Strategies for Selecting
the Lead Designer and the Design Excellence A/E Team
Sample Vision Competition Program
It is further proposed that the new courthouse be built in coordination with the operation
of the existing John A. Campbell Courthouse. The existing courthouse would be used to
house the Bankruptcy courts, bankruptcy administrator, and the housing of two senior
District judges. This arrangement would provide space for the entire courts family to be
co-located in government owned space, and allow the new facility to be smaller in scale.
In May of 1993, a planning team of court and court-related representatives developed
the Long Range Facility Plan for the Southern District of Alabama. The purpose of the
plan was to provide an analysis of the comprehensive facility needs for the District.
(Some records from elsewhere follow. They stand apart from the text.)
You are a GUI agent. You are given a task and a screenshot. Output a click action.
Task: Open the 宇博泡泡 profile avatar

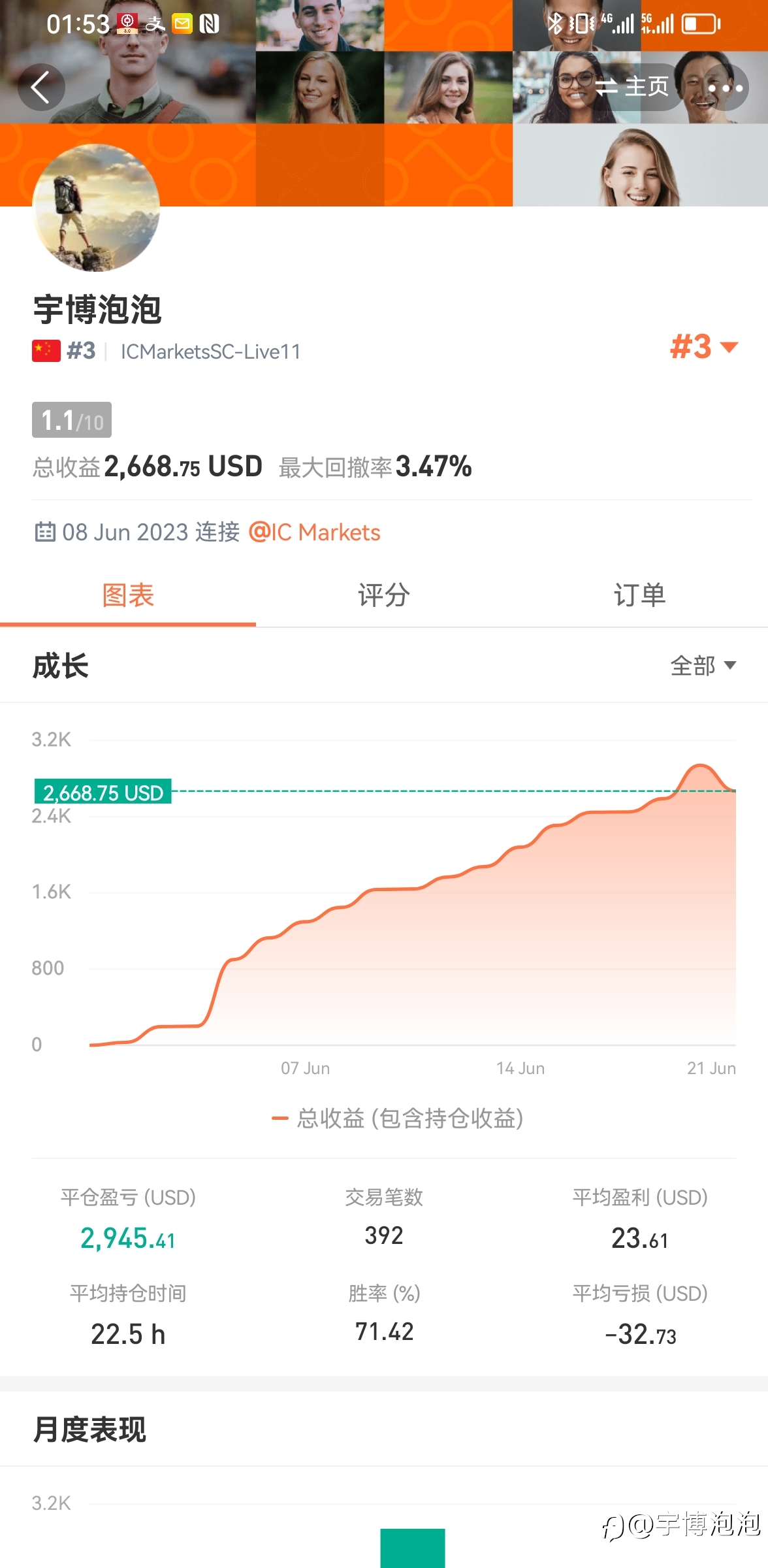click(x=96, y=208)
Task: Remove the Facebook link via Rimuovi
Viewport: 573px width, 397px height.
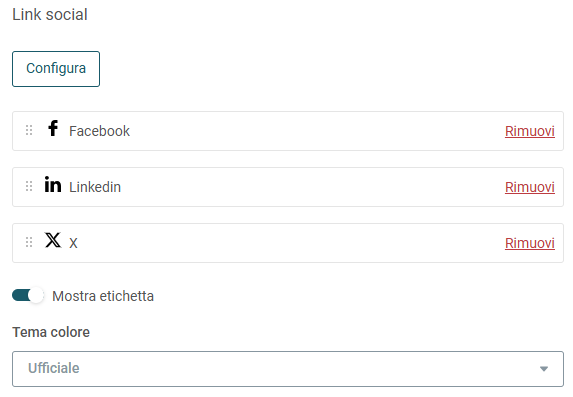Action: 530,131
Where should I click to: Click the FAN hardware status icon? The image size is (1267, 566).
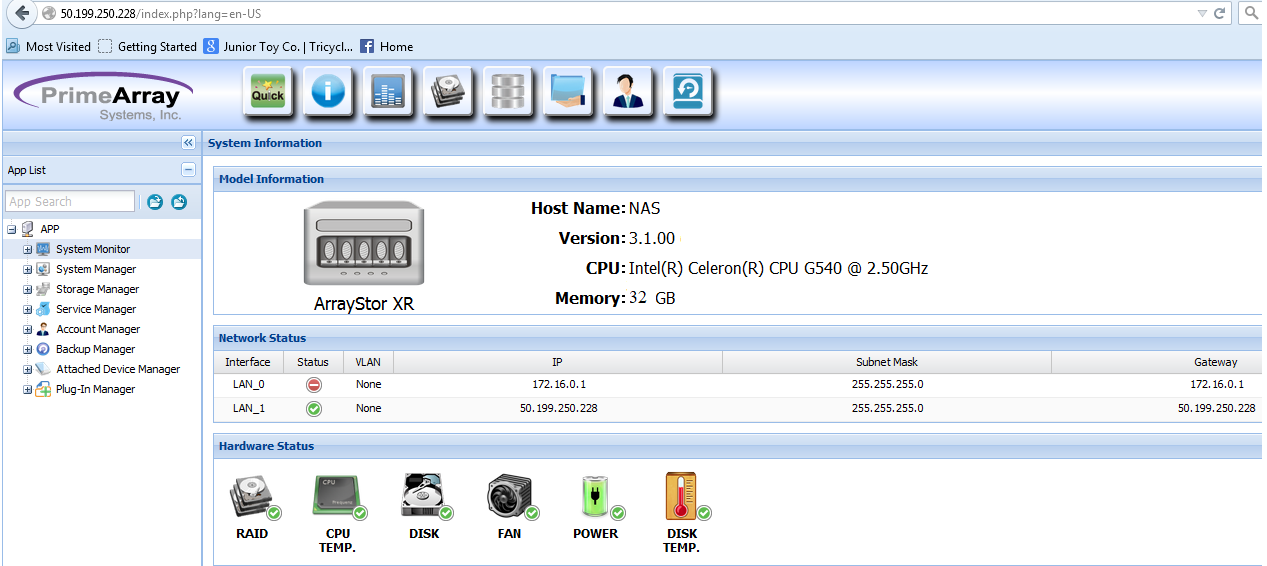click(x=509, y=498)
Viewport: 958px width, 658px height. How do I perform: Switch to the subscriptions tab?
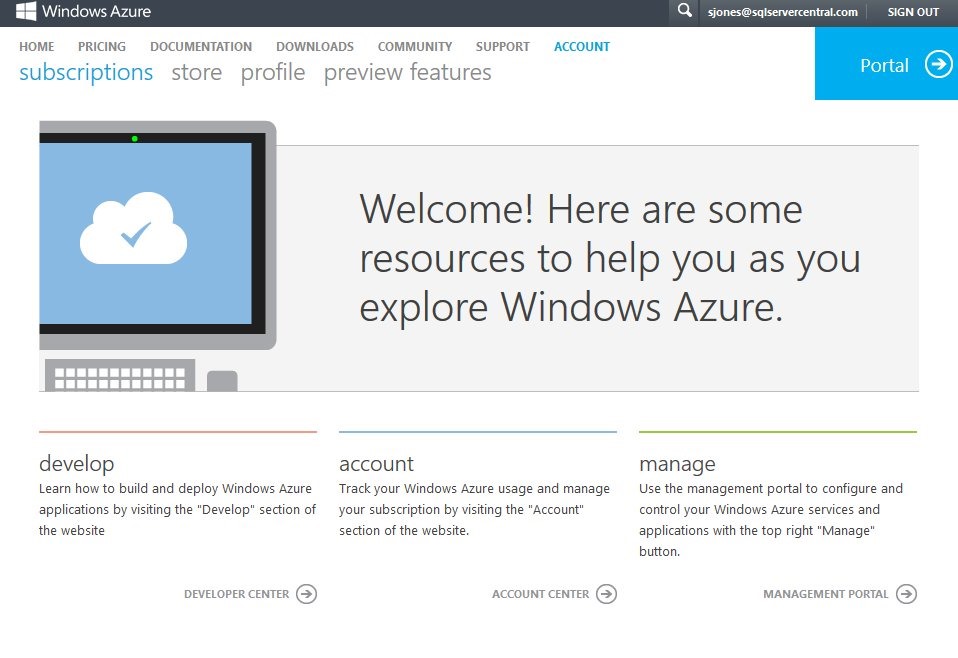click(86, 73)
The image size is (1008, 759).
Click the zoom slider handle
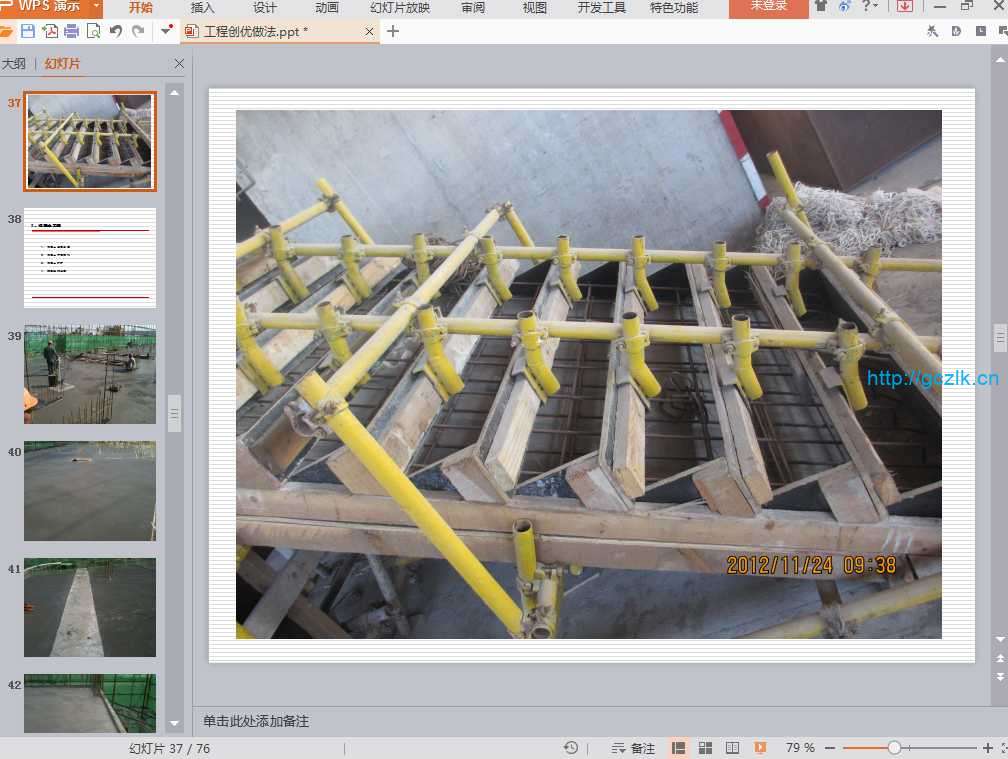click(x=894, y=748)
This
plan included the input of the entire court family, the Administrative Office of the Courts,
GSA, and the Space and Facility Committee of the Judicial Conference. The historical
data developed in the Long Range Facility Plan accurately reflects the experience
of the Southern District and there is no reason to think that the court will not expand
commensurate with the assumptions made in the plan.
The planning team members agreed that the John A. Campbell Courthouse is currently
out of space. At the current complement of nine judicial officers there is not space for
additional chambers, courtrooms, or support personnel space. There is not enough
expansion room in the courthouse to house the growth of the District Court, Circuit
Court, and U.S. Marshals Services over the next ten years. The projected growth for
these court functions shows them at a space deficit of over 4 750.72 sm (51,136 sf)
should they remain in the building for the ten year period described in the plan.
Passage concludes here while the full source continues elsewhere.